» DOCUMENT SECTION
BEGIN

In my thirty‐five years of working in and with Waldorf education on different continents and in different settings, I find I have become increasingly concerned by what I sometimes see and hear within schools and from teachers. I see an increasing tendency to make Waldorf teaching a method, teachers being satisfied with recipe solutions, a growing unwillingness to do original creative work and the tendency to rely more on the work of others.
This was put more strongly by Christof Wiechert, former leader of the Pedagogical Section, at a conference in Australia (1). He gave a talk called, “What to do with a ninety‐six‐year‐old lady?” She is now a little older. His opinion was, we need to have a totally new impulse into which the spirit of this lady can incarnate.
Alain Denjean put it clearly in a recent journal from the Pedagogical Section in Dornach.
“The teacher needs to feel free to explore the spiritual foundations of the curriculum day by day, to put it into practice according to his or her insight. If this does not happen, the curriculum first becomes a worn‐out path, then tradition, and finally a mere list of norms that have to be adhered to.” (2)

END

» MATERIAL PROVIDED

BEGIN

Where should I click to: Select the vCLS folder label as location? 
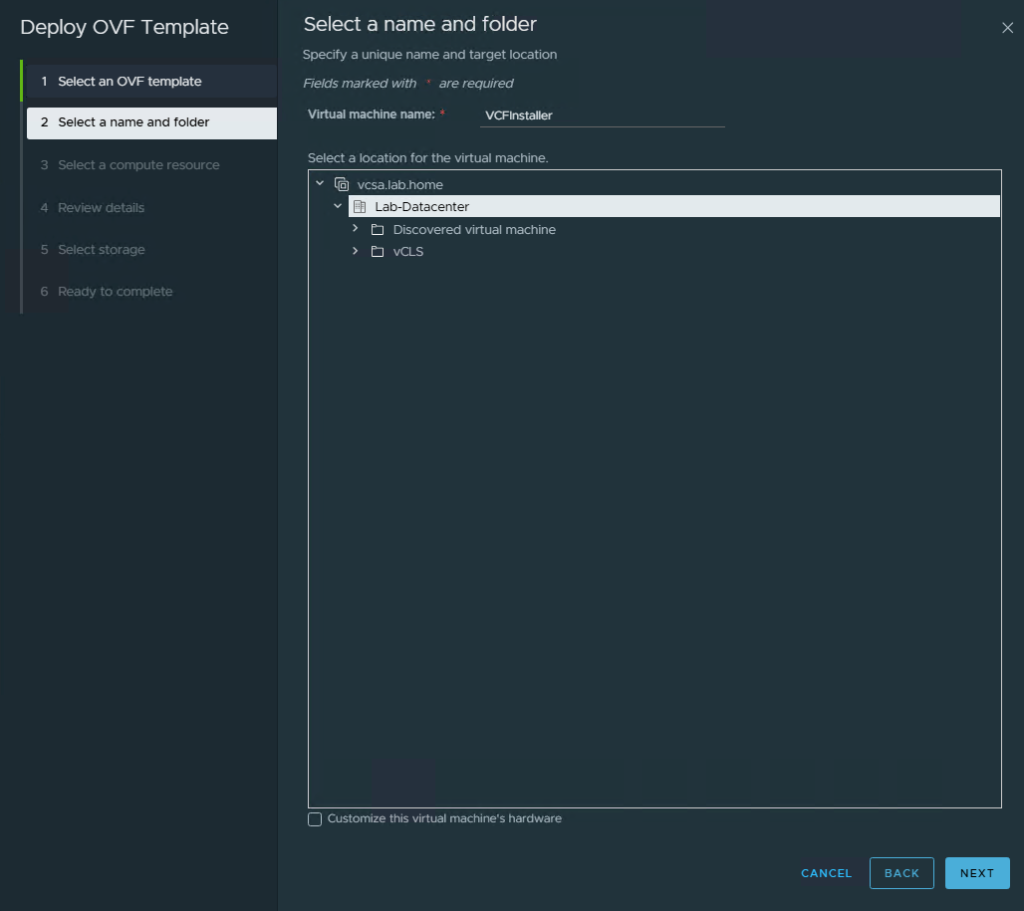[x=408, y=252]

END

» TASK REQUIREMENTS
[a] In the passage on Waldorf teaching, what was the title of the talk Christof Wiechert gave at a conference in Australia?
[b] Reproduce the passage on Waldorf teaching word for word, starting with "In my thirty‐five" and going on through "work of others.".
The material isn't needed here.

» TASK SOLUTIONS
[a] The talk was called "What to do with a ninety‐six‐year‐old lady?"

[b]
In my thirty‐five years of working in and with Waldorf education on different continents and in different settings, I find I have become increasingly concerned by what I sometimes see and hear within schools and from teachers. I see an increasing tendency to make Waldorf teaching a method, teachers being satisfied with recipe solutions, a growing unwillingness to do original creative work and the tendency to rely more on the work of others.